El gobierno del Presidente Piñera tropezó más de lo que se podría haber anticipado en las semanas iniciales. Aceptemos que el terremoto y el maremoto del 27 de febrero alteraron todo lo planificado previamente, pero las falencias no estuvieron en ese ámbito, que se ha ido abordando razonablemente bien, sino que en una mezcla de ansiedad, falta de precisión en la agenda, nombramientos sin hacer y conflictos de interés no resueltos. Hubo también una cierta desatención hacia los partidos que sostienen la coalición de gobierno. Convengamos en que hay un dilema difícil de resolver en un régimen presidencialista que dice relación con el hecho de que mientras los partidos están en la oposición son actores principales del proceso político, pero mientras son oficialistas pasan a tener un papel apenas secundario. Su inclinación natural es mantener su preeminencia con cargos claves en el Ejecutivo, pero el espacio para ello en un gobierno que está apenas cuatro años en La Moneda y que requiere de grados importantes de coordinación para ser efectivo es muy reducido. Lamentablemente para un Presidente y su equipo, los sustitutos que puede ofrecer son muy imperfectos, apenas mucho diálogo y gestos de diversa naturaleza.
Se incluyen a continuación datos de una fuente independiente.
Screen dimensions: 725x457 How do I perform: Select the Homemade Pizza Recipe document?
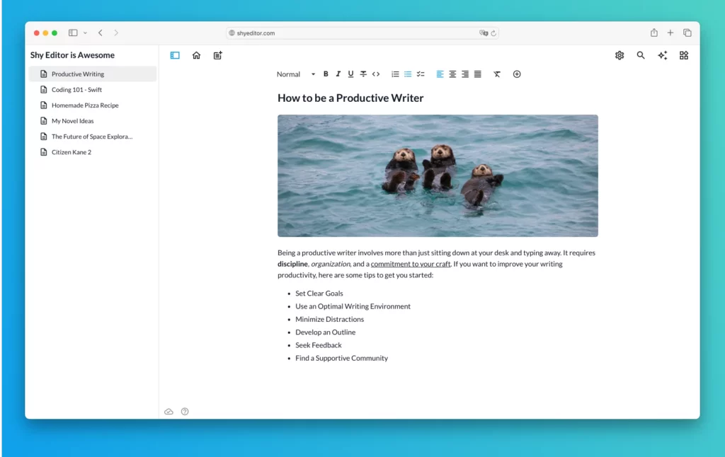tap(85, 105)
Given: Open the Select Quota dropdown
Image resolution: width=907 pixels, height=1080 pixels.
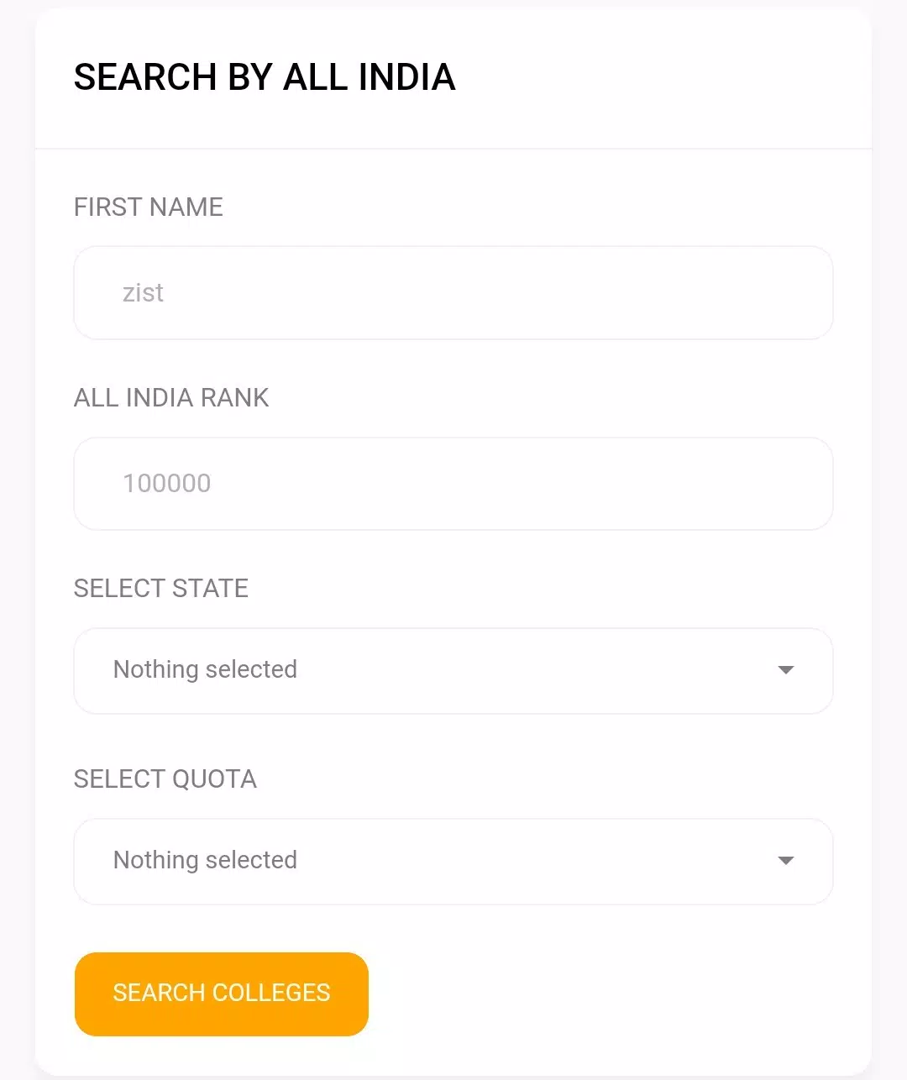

En este contexto, las tensiones son inevitables, y es un flanco que siempre estará abierto. Por ahora, el gobierno ha logrado cerrarlo, pero es un aspecto que tendrá que estar cuidando de modo permanente. Pero así como ha ido resolviendo esta situación, también ha ido dejando atrás las ansiedades y conflictos de interés iniciales, y ha logrado trazar un derrotero bastante claro que orienta a todo el equipo de gobierno. Ahora es el momento de rellenar los detalles, que siempre es una tarea ardua, y acotar algunos énfasis errados, como la eliminación de la cotización de salud a los jubilados. Así, el gobierno ha terminado su proceso de instalación de buena forma, algo que después del primer mes no era evidente. El Presidente y su gabinete han optado por una agenda centrista, donde hay mucha continuidad, pero también cambio, algo que es propio de democracias estables, donde la mayoría de los votantes se caracterizan por su moderación y esperan que las transformaciones sean graduales antes que radicales. Ello le ha dado más convicción al gobierno y donde el rodaje inicial ha dado paso a un andar más sólido.
Si hay algo que aparece todavía poco claro, es precisamente la agenda del cambio. Hay bastante certeza respecto de cuáles son las áreas que preocupan al gobierno y dónde quiere dejar huellas, pero son más difusas las señales respecto de cómo quiere moldearlas. En los próximos cien días tendrá que ser más preciso al respecto, porque difícilmente tendrá mucho más tiempo para delinearlas y convencer a la población y a sus representantes de que sus propuestas son el camino correcto para abordar las debilidades de esas áreas.